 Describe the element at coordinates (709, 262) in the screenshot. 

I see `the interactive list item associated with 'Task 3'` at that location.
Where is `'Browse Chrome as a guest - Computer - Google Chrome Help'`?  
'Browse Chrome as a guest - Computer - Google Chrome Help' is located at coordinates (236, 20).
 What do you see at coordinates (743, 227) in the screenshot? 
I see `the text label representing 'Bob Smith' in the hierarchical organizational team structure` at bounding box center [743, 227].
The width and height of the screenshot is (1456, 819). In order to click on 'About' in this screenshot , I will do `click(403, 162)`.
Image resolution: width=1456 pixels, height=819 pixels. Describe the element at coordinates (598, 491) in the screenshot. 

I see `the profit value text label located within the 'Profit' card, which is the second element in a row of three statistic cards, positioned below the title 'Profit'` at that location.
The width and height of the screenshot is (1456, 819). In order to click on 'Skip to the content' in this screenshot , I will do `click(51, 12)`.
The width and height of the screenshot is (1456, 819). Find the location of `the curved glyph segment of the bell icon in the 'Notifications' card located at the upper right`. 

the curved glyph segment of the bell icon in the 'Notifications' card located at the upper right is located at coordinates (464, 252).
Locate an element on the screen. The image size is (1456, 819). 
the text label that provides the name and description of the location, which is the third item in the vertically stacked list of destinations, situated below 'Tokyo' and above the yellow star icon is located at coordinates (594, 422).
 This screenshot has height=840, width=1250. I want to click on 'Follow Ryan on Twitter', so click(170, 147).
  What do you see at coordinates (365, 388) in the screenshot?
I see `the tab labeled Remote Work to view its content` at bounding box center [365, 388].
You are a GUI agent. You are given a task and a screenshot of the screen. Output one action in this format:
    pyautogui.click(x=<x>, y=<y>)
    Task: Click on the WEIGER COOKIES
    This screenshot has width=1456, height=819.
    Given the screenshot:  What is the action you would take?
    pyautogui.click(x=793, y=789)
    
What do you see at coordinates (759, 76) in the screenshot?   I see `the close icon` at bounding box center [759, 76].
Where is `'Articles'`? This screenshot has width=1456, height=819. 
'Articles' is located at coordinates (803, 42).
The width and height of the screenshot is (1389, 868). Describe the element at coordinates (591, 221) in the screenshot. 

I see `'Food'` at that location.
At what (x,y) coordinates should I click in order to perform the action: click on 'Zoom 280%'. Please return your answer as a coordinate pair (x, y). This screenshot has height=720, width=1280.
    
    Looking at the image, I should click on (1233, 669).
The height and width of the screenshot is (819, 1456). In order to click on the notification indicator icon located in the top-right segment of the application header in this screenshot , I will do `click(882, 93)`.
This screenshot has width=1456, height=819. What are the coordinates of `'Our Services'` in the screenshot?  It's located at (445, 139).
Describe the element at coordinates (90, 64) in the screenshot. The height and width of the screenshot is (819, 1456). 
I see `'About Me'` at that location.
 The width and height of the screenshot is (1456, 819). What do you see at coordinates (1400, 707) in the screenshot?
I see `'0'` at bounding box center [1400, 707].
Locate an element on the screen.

━━━━

Can you write out the material above word for word, beginning with the line containing "What do you see at coordinates (743, 227)" and continuing through the line containing "click on 'Skip"?

▶ _Solution_:
 What do you see at coordinates (743, 227) in the screenshot? 
I see `the text label representing 'Bob Smith' in the hierarchical organizational team structure` at bounding box center [743, 227].
The width and height of the screenshot is (1456, 819). In order to click on 'About' in this screenshot , I will do `click(403, 162)`.
Image resolution: width=1456 pixels, height=819 pixels. Describe the element at coordinates (598, 491) in the screenshot. 

I see `the profit value text label located within the 'Profit' card, which is the second element in a row of three statistic cards, positioned below the title 'Profit'` at that location.
The width and height of the screenshot is (1456, 819). In order to click on 'Skip to the content' in this screenshot , I will do `click(51, 12)`.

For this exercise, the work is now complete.